Scheber says military action is not necessary, but a strong missile defense system is a critical deterrent. The Obama administration recently announced plans to cut the missile defense budget. Scheber says the president should reconsider. "Failure to do so could unleash this cascade of proliferation and act against the very forces of controlling proliferation that we seek to keep under control," he said.

Retired Lieutenant General Thomas McInerney, the former assistant vice chief of staff of the U.S. Air Force, also warns of the spread of nuclear weapons. He says President Obama should be considering a regime change in North Korea to prevent this. "In North Korea, it would have to be through covert, through other ways of opening up. I'm not prepared right now to discuss the how. But the fact is, if we don't, it means that Japan, South Korea are going to have to go nuclear to deter this threat," he said.

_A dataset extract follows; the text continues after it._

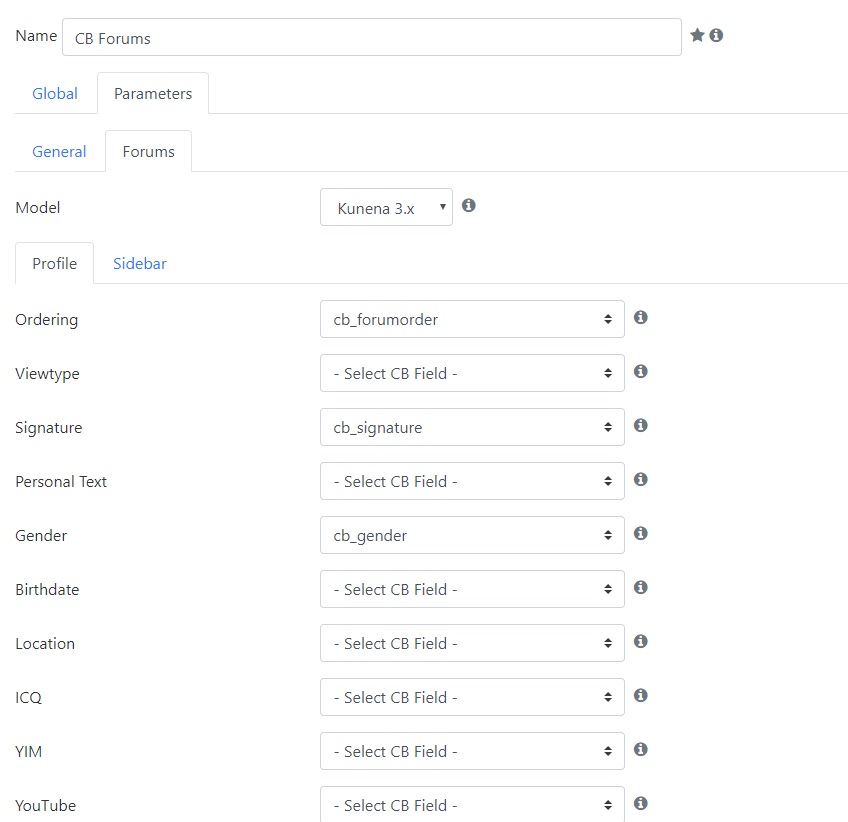Open the Sidebar tab

pyautogui.click(x=140, y=263)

The U.S. is working with the United Nations Security Council to develop a diplomatic response to North Korea's nuclear test. Pyongyang has ignored past U.N. resolutions demanding it stop testing nuclear weapons. And some U.N. member states have not even enforced punitive sanctions targeting North Korean businesses.

Peter Huessy, of the national security consulting firm, Geo-Strategic Analysis, says Washington needs to take more aggressive action. "One of the things we could do is divestment. Meaning, if you do business with the United States economically, you do not do business with North Korea and Iran, or its entities, or its cut-out groups and so forth, and its businesses. We don't do that," he said.

Huessy also recommends that the Obama administration cut off North Korea from the international banking system. "That is the one leverage you have over them, which we ought to exercise as soon as possible because it's the only thing they understand," he said.

The U.S. successfully employed this tactic in 2005, when it froze about $25 million of allegedly laundered money North Korea had deposited in a Macau bank. Pyongyang only returned to international nuclear talks after the money was released.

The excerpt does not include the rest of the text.